Segundo sua esposa, a jornalista Andrea Mitchell, Greenspan morreu em casa em decorrência de complicações da doença de Parkinson. Os dois eram casados havia 29 anos. “Alan morreu em nossa casa esta manhã, aos 100 anos de idade. Ele era um gigante que ajudou a moldar a economia dos EUA por décadas, sob presidentes de ambos os partidos, mas sempre foi honesto ao reconhecer seus erros”, disse ela. 

“Para mim, ele era meu marido, que moldou minha vida desde o nosso primeiro encontro em 1984. Ele tinha uma paixão desmedida por beisebol, pelo Washington Commanders, tênis, golfe e música, especialmente jazz”, acrescentou Mitchell. “Ele será lembrado por sua inteligência e sua bondade. Ser sua companheira de vida foi a maior alegria da minha vida.” 

Nascido em 6 de março de 1926, no bairro de Washington Heights, em Nova York, Alan Greenspan construiu uma das trajetórias mais influentes da história da política monetária dos Estados Unidos, se tornando uma das principais referências da economia.

Formado em economia pela Universidade de Nova York, onde concluiu graduação e mestrado, iniciou a carreira no setor privado como consultor econômico, ganhando espaço no mercado ainda jovem. 

Em 1968, já consolidado como consultor, participou da campanha presidencial de Richard Nixon, e posteriormente, integrou o governo de Gerald Ford como chefe do Conselho de Assessores Econômicos. 

Após retornar ao setor privado no fim dos anos 1970, foi nomeado em 1987 pelo presidente Ronald Reagan para comandar o Federal Reserve.
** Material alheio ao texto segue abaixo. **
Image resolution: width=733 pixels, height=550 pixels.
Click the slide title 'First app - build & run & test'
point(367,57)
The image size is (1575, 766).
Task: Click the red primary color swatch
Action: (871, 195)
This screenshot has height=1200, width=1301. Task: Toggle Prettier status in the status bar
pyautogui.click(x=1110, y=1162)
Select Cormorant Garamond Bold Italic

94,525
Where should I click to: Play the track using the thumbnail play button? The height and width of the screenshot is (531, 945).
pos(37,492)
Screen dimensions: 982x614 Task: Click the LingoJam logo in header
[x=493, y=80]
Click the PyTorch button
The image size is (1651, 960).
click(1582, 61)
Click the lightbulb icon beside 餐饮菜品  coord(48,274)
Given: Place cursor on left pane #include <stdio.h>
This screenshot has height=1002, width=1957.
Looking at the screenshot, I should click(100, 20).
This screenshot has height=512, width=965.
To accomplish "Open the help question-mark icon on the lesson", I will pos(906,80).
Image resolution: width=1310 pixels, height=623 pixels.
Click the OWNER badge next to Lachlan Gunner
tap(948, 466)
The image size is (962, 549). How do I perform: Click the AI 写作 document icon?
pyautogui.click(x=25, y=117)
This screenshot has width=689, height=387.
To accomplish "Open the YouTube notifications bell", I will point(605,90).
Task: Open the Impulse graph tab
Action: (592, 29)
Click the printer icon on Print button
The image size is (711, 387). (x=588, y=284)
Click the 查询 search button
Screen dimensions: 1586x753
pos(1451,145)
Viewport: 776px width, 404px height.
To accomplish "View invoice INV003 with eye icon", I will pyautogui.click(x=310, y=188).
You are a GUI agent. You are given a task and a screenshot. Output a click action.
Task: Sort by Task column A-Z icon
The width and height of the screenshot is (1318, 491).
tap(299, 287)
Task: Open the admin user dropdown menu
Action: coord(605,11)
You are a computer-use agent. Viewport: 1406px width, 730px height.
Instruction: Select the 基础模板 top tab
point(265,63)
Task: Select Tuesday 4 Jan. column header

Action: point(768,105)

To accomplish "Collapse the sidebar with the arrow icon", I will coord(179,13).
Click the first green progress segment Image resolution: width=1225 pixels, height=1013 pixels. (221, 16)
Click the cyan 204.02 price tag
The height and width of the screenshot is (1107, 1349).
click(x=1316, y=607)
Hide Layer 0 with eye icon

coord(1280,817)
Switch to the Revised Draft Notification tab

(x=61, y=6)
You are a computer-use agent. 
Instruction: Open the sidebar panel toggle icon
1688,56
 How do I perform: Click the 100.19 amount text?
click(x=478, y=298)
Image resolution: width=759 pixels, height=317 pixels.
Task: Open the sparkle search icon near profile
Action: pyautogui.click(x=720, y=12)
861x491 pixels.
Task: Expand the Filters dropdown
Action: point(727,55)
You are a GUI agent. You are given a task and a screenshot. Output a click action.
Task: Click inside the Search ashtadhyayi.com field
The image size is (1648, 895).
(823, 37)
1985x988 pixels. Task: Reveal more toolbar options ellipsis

Permaneceu no cargo por quase duas décadas, atravessando cinco mandatos consecutivos e quatro administrações presidenciais — Ronald Reagan, George H. W. Bush, Bill Clinton e George W. Bush — o que o tornou um dos dirigentes mais duradouros da instituição. 

À frente do Fed, teve papel central na condução da política monetária em momentos de alta volatilidade, como o crash das bolsas em 1987, a forte expansão econômica dos anos 1990, o avanço da globalização e da economia digital, o estouro da bolha das empresas de tecnologia e os impactos econômicos dos atentados de 11 de setembro de 2001.

Sua gestão ficou associada a um período de crescimento sustentado e estabilidade macroeconômica, mas também ao fortalecimento da confiança na autorregulação dos mercados financeiros. 

Após deixar o Fed em 2006, dedicou-se à consultoria privada e à produção de livros, mantendo presença no debate econômico internacional por muitos anos.